In the comprehensive benchmarking, we often run many tests against the same true sets. In this scenario, we can save the truth object and reuse it. Actually, both `test` and `truth` can take as input a `vcftable` object or a RDS file. The RDS file stores an object that returned by `vcftable`.

```{r eval = FALSE}
saveRDS(vcftable(truthvcf), "truth.rds")
vcfcomp(test=testvcf1, truth="truth.rds")
vcfcomp(test=testvcf2, truth="truth.rds")
vcfcomp(test=testvcf3, truth="truth.rds")
```
**Note:** Since the input is R objects instead of VCF path, then you can not use the `formats` option in `vcfcomp` to specify new formats other than the ones in your input R objects.

# Q&A
## Where is the allele frequency from and can I use customized one?

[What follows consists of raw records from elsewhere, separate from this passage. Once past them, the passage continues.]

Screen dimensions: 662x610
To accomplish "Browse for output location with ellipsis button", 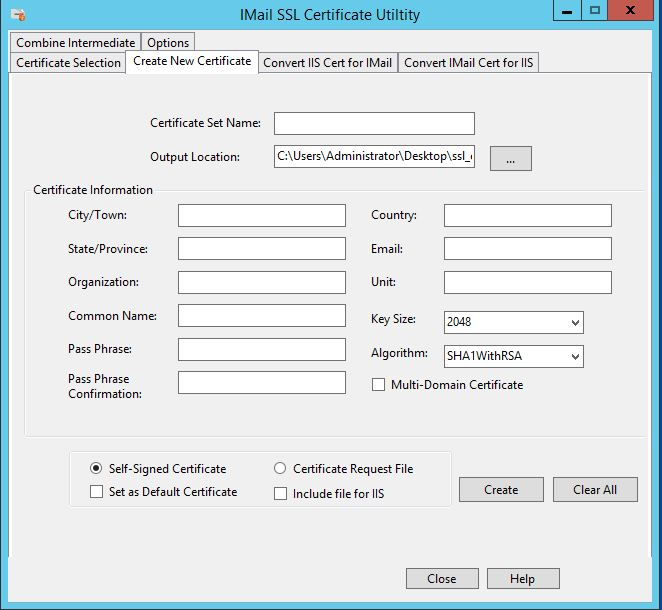I will 510,158.
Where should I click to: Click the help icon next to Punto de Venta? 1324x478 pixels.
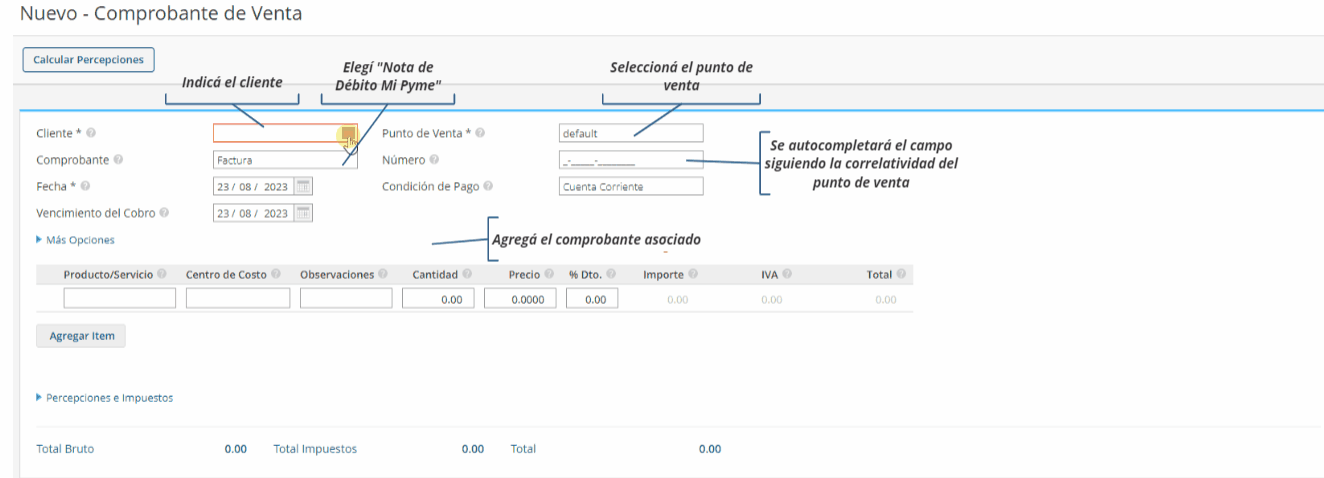tap(480, 133)
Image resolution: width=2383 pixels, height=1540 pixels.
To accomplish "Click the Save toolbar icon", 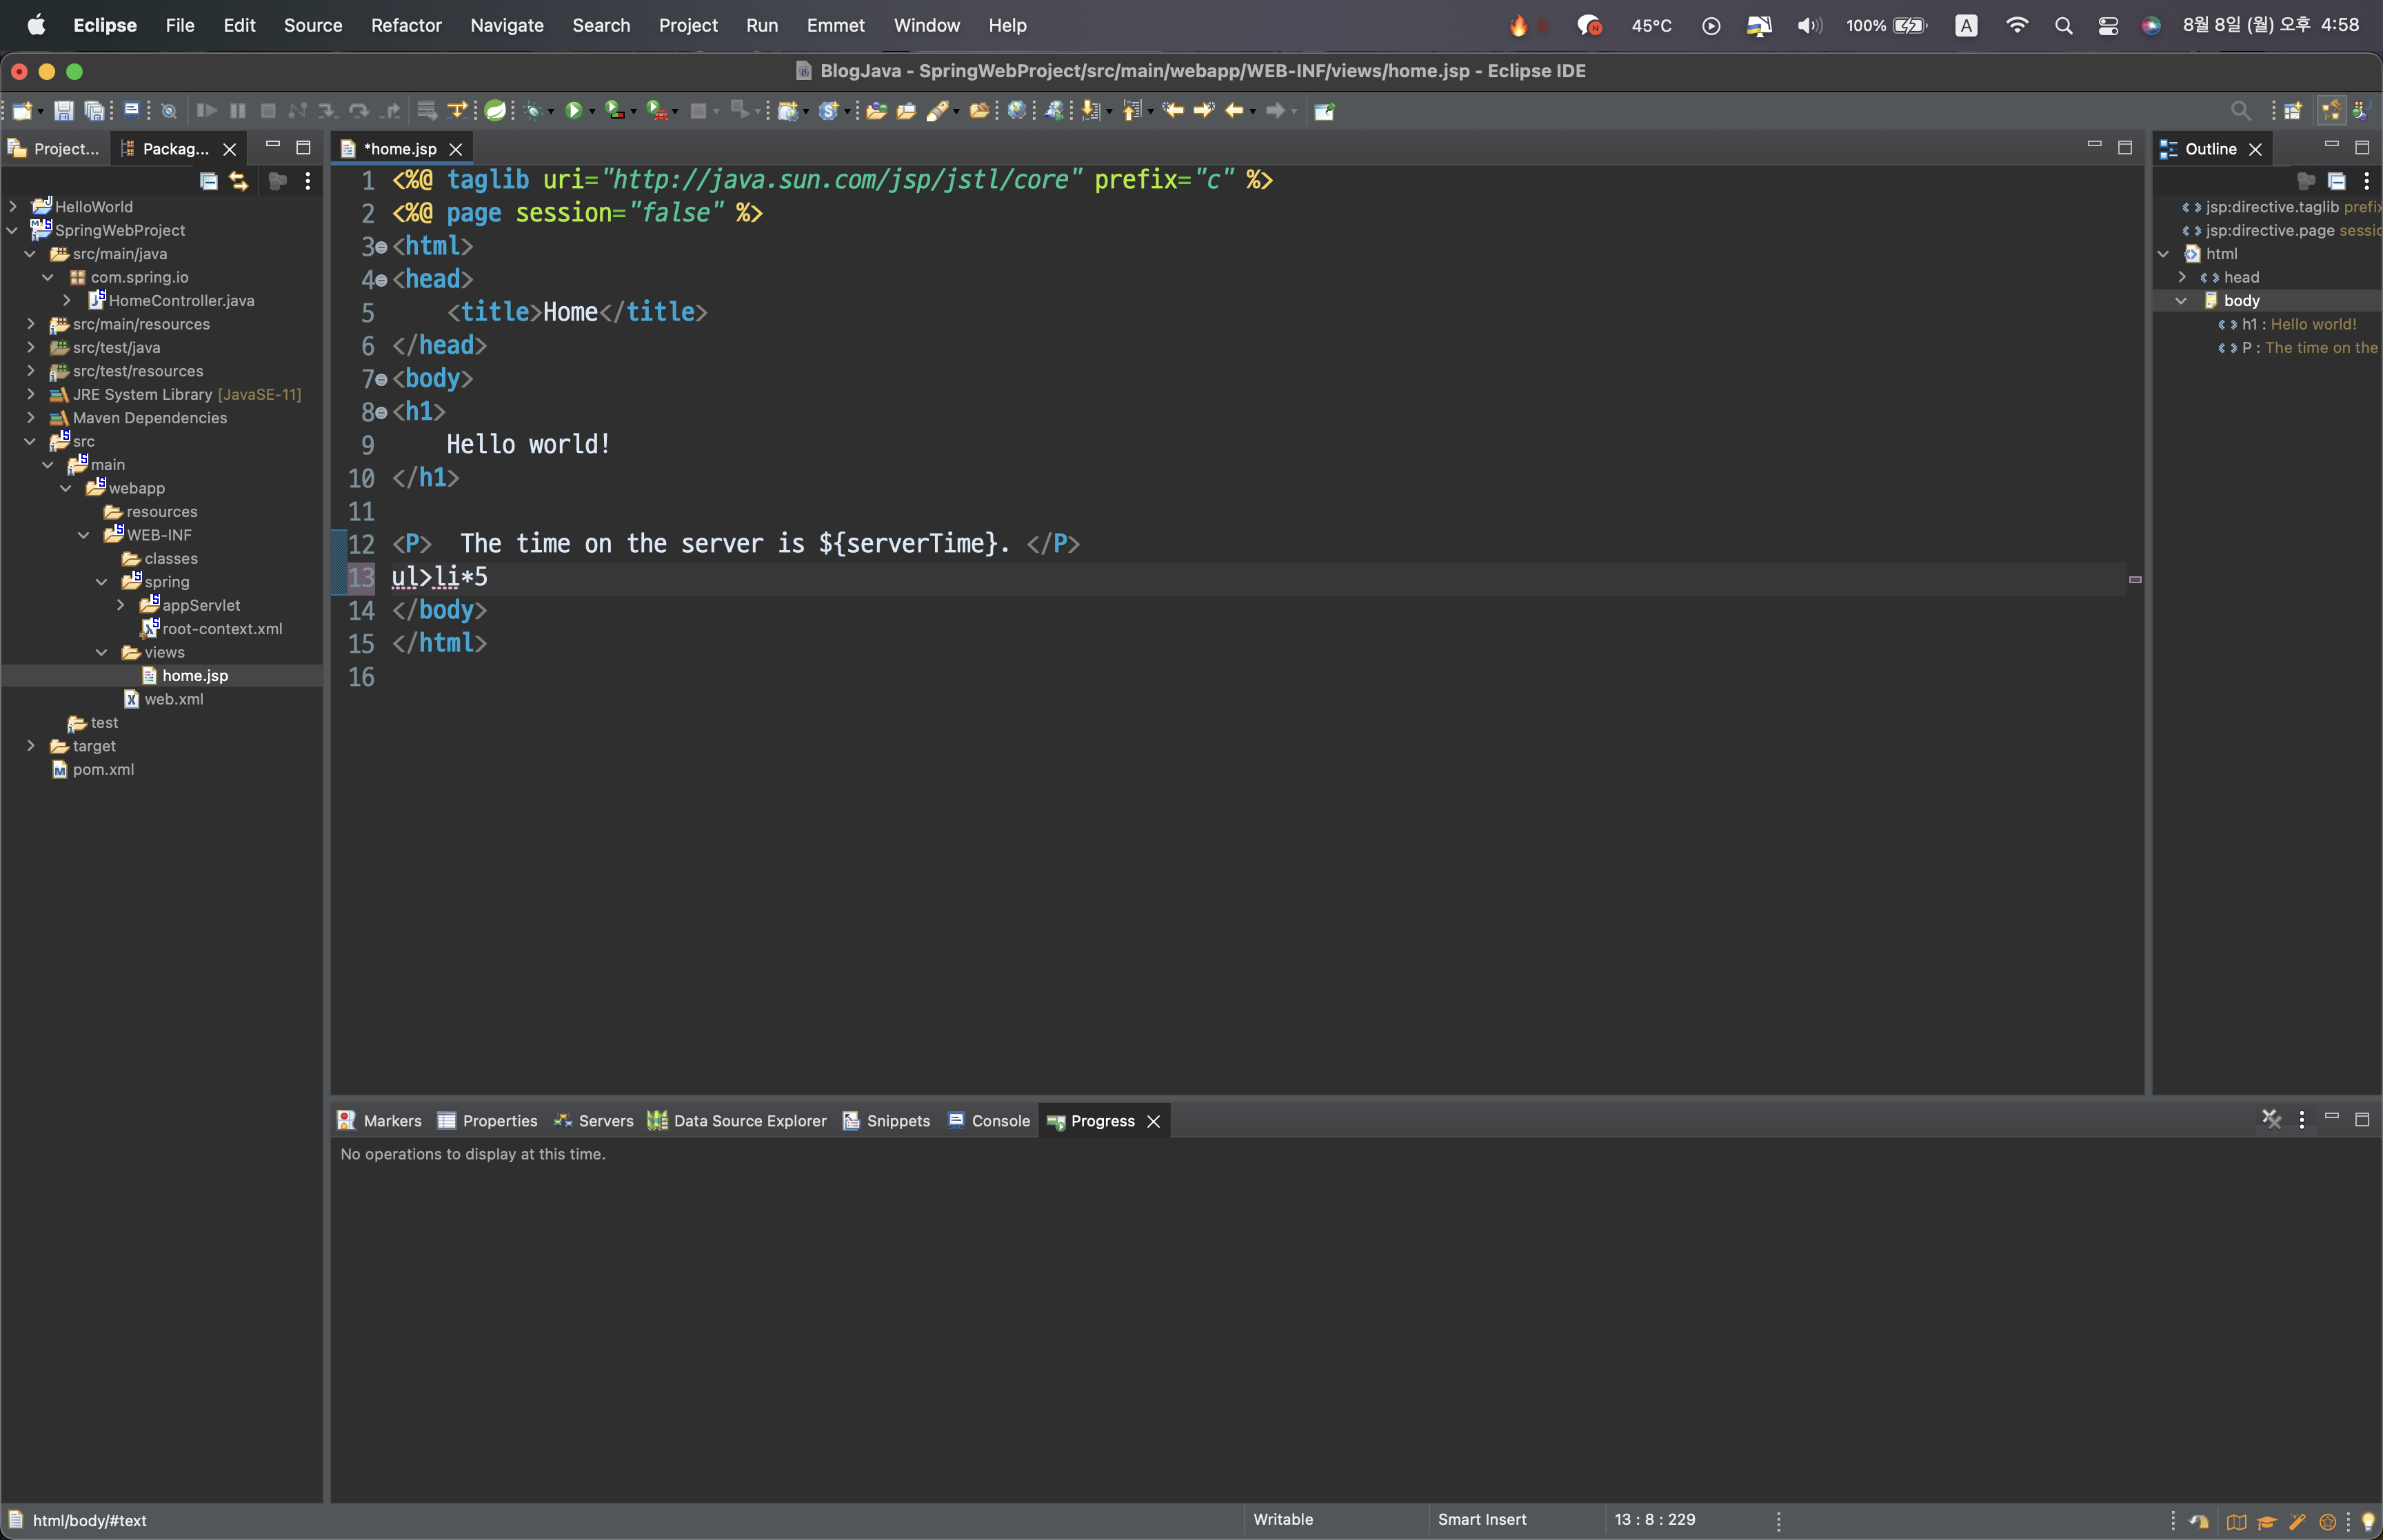I will coord(63,111).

In default, the allele frequency of each vairant is calculated on the fly from the truth VCF based on GT. 
Yes, you can specify an external file that stores allele frequencies from a database. Currently, `vcfcomp` can only take a space-separated text file with five columns and a header named with "chr" "pos" "ref" "alt" "af".

## How to fix the error "inconsistent samples name"

If one is certain about the samples name in the testvcf can be replaced with other names that can match the samples in the truthvcf. One can use the `names` option to specify a vector of new names that can be found in the truthvcf.

## NA values returned

1. make sure you read the docs carefully and use the correct FORMAT in your VCF files
2. set `bins` to bigger intervals because there will be NAs if no variants exist in the specified intervals bin.